**What the exercise asks**.
Count the lines in the records below that contain the word "element", and give that figure alone.

Pixel coordinate grounding data:
※

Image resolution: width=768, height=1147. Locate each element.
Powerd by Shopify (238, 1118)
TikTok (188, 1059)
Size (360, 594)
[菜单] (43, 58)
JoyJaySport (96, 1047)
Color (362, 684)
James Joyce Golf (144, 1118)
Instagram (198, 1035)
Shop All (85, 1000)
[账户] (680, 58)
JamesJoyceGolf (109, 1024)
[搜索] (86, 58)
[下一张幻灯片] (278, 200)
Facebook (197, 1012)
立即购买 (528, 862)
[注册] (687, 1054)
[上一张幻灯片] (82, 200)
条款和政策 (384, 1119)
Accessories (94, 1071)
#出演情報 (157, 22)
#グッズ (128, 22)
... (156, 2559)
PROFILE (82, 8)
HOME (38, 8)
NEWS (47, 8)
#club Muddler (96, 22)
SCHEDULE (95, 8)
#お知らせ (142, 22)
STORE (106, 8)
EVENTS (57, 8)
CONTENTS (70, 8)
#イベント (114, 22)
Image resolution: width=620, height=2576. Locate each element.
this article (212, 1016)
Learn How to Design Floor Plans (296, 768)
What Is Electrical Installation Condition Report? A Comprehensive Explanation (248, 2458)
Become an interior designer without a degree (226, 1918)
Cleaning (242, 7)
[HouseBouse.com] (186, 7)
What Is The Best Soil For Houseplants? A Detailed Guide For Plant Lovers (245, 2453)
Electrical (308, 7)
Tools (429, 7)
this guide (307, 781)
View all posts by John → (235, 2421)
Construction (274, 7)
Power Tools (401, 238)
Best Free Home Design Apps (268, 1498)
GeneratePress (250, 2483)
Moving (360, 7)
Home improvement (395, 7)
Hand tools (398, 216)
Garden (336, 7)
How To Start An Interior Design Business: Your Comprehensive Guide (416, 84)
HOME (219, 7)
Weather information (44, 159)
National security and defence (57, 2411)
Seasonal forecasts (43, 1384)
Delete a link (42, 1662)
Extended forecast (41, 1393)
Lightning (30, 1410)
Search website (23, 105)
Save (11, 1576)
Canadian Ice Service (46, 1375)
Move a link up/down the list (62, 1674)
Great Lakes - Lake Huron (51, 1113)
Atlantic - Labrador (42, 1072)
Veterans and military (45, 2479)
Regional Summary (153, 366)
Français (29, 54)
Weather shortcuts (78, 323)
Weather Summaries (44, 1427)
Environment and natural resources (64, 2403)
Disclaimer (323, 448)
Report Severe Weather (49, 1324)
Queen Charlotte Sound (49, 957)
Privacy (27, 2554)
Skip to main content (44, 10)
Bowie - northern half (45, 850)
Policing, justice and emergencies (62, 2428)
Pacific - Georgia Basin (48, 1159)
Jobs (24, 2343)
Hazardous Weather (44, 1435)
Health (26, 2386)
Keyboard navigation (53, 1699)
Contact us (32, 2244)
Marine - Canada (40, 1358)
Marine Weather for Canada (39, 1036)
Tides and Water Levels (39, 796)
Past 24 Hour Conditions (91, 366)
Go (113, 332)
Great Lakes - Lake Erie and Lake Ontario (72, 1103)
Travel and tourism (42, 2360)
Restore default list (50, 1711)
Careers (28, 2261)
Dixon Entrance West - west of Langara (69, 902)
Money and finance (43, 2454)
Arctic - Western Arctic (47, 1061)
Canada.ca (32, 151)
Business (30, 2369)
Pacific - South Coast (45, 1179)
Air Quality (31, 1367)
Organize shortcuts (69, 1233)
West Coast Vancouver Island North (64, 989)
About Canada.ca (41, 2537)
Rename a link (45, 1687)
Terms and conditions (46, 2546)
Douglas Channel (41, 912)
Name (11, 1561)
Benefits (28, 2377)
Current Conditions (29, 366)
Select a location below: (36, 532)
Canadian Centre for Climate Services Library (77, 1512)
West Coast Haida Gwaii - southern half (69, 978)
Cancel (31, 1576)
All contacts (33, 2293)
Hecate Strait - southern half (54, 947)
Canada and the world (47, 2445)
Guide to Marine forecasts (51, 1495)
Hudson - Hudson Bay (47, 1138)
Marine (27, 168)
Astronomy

※

**Exercise result**.
2